You can refer back to our previous post for the details on FDA’s (rather lengthy and complex) decision that Otsuka is challenging. In the end, the dispute concerns the scope of 3-year exclusivity. Otsuka alleges in its Complaint that FDA violated the FDC Act’s 3-year exclusivity provisions (FDC Act § 505(c)(3)E)(iii) and (iv)), the Agency’s regulation governing 3-year exclusivity (21 C.F.R. § 314.108), and the Administrative Procedure Act (“APA”) in approving ARISTADA. According to Otsuka:
The FDA decisions challenged in this case undermine a fundamental aspect of the [FDCA]. . . . Here, FDA disregarded the text and purpose of the exclusivity provisions and, in their place, created a wholly unauthorized new scheme to deny Otsuka exclusivity rights it earned and to approve a so-called new drug that undeniably is not a medical advance; provides no new or additional therapeutic benefit; and, as its own manufacturer has boasted repeatedly, operates in the body exactly as does Otsuka’s drug. Rather than incentivize innovation and new drug development to benefit public health, FDA’s action punishes the innovator and unlawfully rewards a follow-on copycat company that proposes to bring to market a drug that provides no new or additional public health benefit. FDA’s decision inverts the intent of the FDCA by denying Otsuka the protection to which it is legally entitled and rewarding what is, at best, an imitative competitor’s facially clever, but substantively meaningless, chemical trick. Neither law nor sound policy supports this outcome. FDA’s decision should not stand.

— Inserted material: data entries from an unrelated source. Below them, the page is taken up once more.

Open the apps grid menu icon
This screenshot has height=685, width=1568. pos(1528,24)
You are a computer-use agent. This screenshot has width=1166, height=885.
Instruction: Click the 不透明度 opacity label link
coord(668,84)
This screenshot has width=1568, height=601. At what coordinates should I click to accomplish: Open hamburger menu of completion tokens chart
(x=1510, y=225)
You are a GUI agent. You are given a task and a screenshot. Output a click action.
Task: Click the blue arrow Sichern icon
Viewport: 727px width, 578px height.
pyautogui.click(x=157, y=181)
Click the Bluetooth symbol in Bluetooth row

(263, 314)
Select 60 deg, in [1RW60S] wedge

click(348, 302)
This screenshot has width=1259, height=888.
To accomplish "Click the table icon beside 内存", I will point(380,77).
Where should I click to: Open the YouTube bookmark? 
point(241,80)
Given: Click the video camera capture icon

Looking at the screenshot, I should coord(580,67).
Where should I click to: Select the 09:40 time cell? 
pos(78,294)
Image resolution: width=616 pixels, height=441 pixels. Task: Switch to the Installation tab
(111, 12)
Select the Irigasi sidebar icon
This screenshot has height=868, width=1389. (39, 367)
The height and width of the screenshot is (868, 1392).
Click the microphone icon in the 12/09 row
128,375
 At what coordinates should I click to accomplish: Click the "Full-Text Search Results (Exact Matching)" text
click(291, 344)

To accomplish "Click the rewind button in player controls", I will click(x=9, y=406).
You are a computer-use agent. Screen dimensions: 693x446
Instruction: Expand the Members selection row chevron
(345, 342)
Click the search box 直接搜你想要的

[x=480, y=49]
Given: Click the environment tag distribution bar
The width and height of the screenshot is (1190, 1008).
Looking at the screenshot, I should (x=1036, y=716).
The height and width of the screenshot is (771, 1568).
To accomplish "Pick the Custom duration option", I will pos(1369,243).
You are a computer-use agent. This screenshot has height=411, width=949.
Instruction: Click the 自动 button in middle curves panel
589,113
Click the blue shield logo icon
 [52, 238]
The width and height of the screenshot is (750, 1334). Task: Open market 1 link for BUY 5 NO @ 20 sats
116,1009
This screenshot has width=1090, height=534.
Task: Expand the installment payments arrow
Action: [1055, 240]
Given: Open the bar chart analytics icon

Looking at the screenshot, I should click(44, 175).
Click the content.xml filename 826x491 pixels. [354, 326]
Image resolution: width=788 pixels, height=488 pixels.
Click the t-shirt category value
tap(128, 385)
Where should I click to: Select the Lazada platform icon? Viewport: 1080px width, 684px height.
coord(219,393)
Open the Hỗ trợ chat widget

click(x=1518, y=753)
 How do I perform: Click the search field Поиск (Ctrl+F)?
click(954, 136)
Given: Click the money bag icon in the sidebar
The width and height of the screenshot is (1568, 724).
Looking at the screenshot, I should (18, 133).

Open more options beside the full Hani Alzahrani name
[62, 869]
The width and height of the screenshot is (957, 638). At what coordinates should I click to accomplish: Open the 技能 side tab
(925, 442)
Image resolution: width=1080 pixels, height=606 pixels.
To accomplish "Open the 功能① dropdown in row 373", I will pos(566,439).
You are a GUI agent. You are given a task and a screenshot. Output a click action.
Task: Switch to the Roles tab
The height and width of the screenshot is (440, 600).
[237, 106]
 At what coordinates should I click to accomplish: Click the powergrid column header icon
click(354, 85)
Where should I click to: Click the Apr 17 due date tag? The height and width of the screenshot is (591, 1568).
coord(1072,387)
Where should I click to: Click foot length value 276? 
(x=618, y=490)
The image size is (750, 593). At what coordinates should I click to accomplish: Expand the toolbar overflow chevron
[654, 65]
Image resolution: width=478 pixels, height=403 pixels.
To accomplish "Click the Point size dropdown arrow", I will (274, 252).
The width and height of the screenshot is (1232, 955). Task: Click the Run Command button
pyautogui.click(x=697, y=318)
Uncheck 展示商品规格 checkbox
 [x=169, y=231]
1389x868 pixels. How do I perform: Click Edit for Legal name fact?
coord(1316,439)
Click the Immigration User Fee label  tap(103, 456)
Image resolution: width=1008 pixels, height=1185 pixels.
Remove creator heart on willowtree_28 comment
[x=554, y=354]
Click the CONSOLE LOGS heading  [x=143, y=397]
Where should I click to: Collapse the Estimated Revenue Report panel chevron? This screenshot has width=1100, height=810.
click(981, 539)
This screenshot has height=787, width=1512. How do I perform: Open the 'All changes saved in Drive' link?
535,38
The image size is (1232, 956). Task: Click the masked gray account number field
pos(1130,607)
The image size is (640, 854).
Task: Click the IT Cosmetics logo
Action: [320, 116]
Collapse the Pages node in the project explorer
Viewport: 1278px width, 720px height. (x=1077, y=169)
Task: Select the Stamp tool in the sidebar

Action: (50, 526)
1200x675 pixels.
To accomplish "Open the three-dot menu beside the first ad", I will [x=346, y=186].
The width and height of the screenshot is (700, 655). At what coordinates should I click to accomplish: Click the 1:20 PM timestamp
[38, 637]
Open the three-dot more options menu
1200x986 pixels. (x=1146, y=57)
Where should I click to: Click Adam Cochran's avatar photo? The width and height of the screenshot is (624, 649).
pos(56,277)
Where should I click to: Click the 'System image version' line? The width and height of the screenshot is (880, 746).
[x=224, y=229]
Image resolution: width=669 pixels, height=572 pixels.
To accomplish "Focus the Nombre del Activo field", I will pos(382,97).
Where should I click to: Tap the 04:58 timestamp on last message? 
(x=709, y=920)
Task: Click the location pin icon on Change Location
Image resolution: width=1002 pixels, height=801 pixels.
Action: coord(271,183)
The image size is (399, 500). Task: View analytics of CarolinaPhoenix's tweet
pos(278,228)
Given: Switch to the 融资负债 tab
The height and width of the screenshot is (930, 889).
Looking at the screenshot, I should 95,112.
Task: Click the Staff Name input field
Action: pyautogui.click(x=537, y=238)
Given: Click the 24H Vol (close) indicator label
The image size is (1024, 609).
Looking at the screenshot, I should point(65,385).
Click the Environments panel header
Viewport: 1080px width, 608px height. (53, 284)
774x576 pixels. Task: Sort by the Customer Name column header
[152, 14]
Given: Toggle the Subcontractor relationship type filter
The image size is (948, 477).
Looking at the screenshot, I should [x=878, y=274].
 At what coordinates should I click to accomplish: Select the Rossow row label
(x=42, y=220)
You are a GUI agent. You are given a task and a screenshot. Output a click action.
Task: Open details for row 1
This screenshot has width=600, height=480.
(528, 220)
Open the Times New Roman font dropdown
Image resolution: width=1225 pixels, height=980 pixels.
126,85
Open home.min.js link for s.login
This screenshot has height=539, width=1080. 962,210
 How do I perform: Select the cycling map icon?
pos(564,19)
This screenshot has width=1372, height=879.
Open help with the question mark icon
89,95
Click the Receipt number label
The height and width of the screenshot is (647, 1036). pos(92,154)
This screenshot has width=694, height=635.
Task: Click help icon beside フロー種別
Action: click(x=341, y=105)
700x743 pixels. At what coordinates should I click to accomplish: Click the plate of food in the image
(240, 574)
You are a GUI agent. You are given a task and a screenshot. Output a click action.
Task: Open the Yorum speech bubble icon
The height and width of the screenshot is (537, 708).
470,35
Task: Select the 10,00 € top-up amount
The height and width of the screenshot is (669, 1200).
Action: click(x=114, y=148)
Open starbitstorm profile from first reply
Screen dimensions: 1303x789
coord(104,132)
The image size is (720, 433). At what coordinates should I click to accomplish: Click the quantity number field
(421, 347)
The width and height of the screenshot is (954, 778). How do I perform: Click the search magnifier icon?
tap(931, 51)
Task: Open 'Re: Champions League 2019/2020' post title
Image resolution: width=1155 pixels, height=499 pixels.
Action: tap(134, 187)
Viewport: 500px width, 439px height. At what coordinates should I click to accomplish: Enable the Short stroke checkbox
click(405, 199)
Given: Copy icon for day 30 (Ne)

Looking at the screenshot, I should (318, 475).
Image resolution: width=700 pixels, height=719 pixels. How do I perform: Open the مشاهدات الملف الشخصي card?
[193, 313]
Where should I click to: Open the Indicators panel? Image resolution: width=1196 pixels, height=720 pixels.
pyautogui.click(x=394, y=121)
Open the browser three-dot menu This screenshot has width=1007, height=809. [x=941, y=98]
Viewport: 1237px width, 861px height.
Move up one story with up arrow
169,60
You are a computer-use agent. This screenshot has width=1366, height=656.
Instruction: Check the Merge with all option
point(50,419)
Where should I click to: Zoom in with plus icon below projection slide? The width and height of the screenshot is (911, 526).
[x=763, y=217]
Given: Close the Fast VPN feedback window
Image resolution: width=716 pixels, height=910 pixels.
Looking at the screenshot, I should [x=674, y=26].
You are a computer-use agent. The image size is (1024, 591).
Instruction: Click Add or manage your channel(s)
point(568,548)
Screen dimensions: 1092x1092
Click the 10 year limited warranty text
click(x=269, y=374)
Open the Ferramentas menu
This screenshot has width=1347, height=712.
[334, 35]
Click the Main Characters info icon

Otsuka asks the D.C. District Court to declare, after expedited proceedings (in a Motion to Expedite), that FDA’s denial of Otsuka’s exclusivity rights and ARISTADA approval violated the APA insofar as such alleged violations are arbitrary, capricious, an abuse of discretion, and otherwise not in accordance with law. Otsuka also asks the court to vacate FDA’s ARISTADA approval and “any FDA decisions or actions underlying or supporting or predicated upon that approval,” and that the court declare that Otsuka’s 3-year exclusivity precludes the Agency from granting approval of the ARISTADA NDA until such exclusivity expires in 2017. As one would expect, Alkermes promptly filed a Motion to Intervene in the case.